Molly Peacock uncovers the history of neglected painter Mary Hiester Reid, a trailblazing artist who refused to choose between marriage and a career.

Born into a patrician American family in the middle of the nineteenth century, Mary Hiester Reid was determined to be a painter and left behind women’s design schools to enter the art world of men. After she married fellow artist George Reid, she returned with him to his home country of Canada. There she set about creating over 300 stunning still life and landscape paintings, inhabiting a rich, if sometimes difficult, marriage, coping with a younger rival, exhibiting internationally, and becoming well-reviewed. She studied in Paris, traveled in Spain, and divided her time between Canada and the United States where she lived among America’s Arts and Crafts movement titans. She left slender written records; rather, her art became her diary and Flower Diary unfolds with an artwork for each episode of her life.

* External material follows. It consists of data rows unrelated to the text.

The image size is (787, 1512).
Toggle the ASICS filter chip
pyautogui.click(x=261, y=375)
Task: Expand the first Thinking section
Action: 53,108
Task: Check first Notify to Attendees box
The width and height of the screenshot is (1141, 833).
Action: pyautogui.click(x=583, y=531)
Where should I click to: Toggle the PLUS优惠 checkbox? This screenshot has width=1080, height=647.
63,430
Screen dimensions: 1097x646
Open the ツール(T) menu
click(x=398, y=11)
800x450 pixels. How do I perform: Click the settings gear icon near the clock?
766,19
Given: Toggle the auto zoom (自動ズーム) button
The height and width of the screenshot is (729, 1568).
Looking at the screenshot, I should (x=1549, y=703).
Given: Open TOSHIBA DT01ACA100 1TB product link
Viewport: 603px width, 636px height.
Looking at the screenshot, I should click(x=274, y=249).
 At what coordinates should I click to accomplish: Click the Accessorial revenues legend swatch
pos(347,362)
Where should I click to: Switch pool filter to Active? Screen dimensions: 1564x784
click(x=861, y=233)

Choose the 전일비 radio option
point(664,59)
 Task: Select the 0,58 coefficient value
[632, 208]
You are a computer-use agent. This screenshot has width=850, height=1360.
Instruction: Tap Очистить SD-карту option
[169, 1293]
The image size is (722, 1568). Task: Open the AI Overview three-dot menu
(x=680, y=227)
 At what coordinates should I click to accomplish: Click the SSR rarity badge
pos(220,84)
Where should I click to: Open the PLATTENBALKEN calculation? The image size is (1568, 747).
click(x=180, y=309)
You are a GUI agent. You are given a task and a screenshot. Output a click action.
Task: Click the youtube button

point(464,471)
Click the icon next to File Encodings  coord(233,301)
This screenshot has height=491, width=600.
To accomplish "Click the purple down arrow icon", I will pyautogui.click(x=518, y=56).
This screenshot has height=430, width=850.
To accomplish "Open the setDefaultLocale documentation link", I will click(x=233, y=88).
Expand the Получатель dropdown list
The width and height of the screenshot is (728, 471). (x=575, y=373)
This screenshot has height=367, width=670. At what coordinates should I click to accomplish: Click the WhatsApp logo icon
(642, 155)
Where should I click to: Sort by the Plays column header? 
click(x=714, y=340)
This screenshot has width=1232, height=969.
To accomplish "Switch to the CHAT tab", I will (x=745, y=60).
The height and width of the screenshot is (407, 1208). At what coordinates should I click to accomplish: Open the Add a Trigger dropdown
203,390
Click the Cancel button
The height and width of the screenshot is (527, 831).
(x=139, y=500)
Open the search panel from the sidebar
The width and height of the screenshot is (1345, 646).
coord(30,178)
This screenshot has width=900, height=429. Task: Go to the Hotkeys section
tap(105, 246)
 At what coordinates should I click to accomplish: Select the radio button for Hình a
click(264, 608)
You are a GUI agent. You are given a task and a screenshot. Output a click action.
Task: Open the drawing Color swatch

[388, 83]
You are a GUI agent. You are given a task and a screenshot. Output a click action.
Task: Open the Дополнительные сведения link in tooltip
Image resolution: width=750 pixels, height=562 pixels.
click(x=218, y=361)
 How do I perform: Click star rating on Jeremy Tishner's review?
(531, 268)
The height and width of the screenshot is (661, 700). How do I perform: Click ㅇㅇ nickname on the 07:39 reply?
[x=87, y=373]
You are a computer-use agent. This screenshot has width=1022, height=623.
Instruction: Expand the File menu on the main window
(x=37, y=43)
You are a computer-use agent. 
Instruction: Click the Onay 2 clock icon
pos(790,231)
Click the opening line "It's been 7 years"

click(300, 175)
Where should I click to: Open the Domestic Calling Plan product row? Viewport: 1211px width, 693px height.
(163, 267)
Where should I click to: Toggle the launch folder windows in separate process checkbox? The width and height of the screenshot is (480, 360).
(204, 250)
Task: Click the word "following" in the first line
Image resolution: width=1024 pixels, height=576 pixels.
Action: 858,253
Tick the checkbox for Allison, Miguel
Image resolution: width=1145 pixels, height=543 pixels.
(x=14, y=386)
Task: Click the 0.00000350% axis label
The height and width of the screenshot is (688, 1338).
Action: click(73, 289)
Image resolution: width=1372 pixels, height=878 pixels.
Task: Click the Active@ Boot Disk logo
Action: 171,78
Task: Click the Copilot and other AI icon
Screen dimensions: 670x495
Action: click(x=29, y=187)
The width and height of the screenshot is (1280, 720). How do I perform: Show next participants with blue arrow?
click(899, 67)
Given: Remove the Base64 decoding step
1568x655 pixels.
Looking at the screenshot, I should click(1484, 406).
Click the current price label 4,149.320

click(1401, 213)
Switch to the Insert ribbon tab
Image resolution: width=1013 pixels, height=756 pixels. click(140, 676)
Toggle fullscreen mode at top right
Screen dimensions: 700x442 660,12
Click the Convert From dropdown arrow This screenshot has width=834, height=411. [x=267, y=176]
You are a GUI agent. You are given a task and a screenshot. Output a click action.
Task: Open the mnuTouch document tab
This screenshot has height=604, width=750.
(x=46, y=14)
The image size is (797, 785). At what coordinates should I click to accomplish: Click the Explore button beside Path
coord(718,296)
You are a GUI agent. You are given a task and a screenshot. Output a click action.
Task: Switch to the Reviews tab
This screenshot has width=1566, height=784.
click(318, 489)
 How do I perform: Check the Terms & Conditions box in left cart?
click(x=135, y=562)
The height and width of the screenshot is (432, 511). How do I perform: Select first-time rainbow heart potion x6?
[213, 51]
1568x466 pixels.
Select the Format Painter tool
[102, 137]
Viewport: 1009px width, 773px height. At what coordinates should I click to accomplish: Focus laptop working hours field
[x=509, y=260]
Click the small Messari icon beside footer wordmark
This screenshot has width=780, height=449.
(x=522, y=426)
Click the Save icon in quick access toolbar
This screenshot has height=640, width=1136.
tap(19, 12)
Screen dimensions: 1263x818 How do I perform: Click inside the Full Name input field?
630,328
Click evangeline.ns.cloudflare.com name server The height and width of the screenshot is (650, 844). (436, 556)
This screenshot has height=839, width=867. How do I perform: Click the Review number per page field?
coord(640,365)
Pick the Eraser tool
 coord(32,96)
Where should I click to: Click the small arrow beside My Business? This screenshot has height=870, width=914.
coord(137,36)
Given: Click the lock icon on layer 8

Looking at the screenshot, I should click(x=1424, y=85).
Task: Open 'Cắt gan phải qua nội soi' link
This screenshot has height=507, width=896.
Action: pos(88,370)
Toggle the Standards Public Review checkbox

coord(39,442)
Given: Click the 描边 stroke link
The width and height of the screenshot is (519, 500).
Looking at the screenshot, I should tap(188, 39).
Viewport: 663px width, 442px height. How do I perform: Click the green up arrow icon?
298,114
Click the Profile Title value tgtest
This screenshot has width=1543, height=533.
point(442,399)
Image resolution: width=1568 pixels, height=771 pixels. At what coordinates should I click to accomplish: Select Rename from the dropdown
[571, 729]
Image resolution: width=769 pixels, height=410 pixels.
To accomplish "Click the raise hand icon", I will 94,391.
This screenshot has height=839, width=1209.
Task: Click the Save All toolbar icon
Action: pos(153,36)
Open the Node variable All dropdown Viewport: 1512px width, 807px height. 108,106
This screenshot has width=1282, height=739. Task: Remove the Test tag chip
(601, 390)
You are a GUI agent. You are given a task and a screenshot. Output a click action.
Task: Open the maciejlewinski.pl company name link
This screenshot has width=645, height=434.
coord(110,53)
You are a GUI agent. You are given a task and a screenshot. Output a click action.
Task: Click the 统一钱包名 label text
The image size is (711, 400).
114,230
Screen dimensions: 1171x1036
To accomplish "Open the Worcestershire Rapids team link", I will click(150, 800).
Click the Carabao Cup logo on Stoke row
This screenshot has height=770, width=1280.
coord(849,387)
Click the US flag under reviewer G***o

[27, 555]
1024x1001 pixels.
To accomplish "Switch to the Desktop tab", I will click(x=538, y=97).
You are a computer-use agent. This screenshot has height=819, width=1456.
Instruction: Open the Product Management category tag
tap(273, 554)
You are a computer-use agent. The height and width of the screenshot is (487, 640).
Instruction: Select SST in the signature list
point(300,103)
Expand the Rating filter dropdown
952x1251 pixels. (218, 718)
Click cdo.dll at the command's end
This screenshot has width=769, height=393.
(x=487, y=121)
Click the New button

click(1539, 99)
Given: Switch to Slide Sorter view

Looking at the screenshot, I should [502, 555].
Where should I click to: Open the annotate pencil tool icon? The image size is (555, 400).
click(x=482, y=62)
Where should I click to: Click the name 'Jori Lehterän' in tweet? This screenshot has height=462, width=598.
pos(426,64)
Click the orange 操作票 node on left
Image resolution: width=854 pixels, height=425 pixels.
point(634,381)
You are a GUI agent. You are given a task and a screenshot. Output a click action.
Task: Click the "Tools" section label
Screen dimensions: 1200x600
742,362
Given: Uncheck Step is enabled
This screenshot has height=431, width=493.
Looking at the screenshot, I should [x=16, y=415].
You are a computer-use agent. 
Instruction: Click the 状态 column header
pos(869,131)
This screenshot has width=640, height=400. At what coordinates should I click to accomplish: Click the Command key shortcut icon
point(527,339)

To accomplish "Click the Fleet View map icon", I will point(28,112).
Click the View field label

In this sumptuous and precisely researched biography, celebrated poet and biographer Molly Peacock brings Mary Hiester Reid, foremother of painters such as Georgia O’Keefe, out of the shadows, revealing a fascinating, complex woman who insisted on her right to live as a married artist, not as a tragic heroine. Peacock uses her poet’s skill to create a structurally inventive portrait of this extraordinary woman whom modernism almost swept aside, weaving threads of her own marriage with Hiester Reid’s, following the history of empathy and examining how women manage the demands of creativity and domesticity, coping with relationships, stoves, and steamships, too. How do you make room for art when you must go to the market to buy a chicken for dinner? Hiester Reid had her answers, as Peacock gloriously discovers.

 

About the author

Molly Peacock is the author of six volumes of poetry, including The Second Blush (McClelland & Stewart, 2009) and Cornucopia: New & Selected Poems (W.W. Norton); a memoir, Paradise, Piece by Piece; and a one-woman show in poems, “The Shimmering Verge” produced by Louise Fagan Productions (London, Ontario). She has been series editor of The Best Canadian Poetry in English since 2007, as well as a contributing editor of the Literary Review of Canada and a faculty mentor at the Spalding MFA Program. Her poetry, published in leading literary journals in North America and the UK, is widely anthologized. Her latest work of nonfiction is The Paper Garden: Mrs. Delany Begins Her Life's Work at 72 (McClelland & Stewart, 2010).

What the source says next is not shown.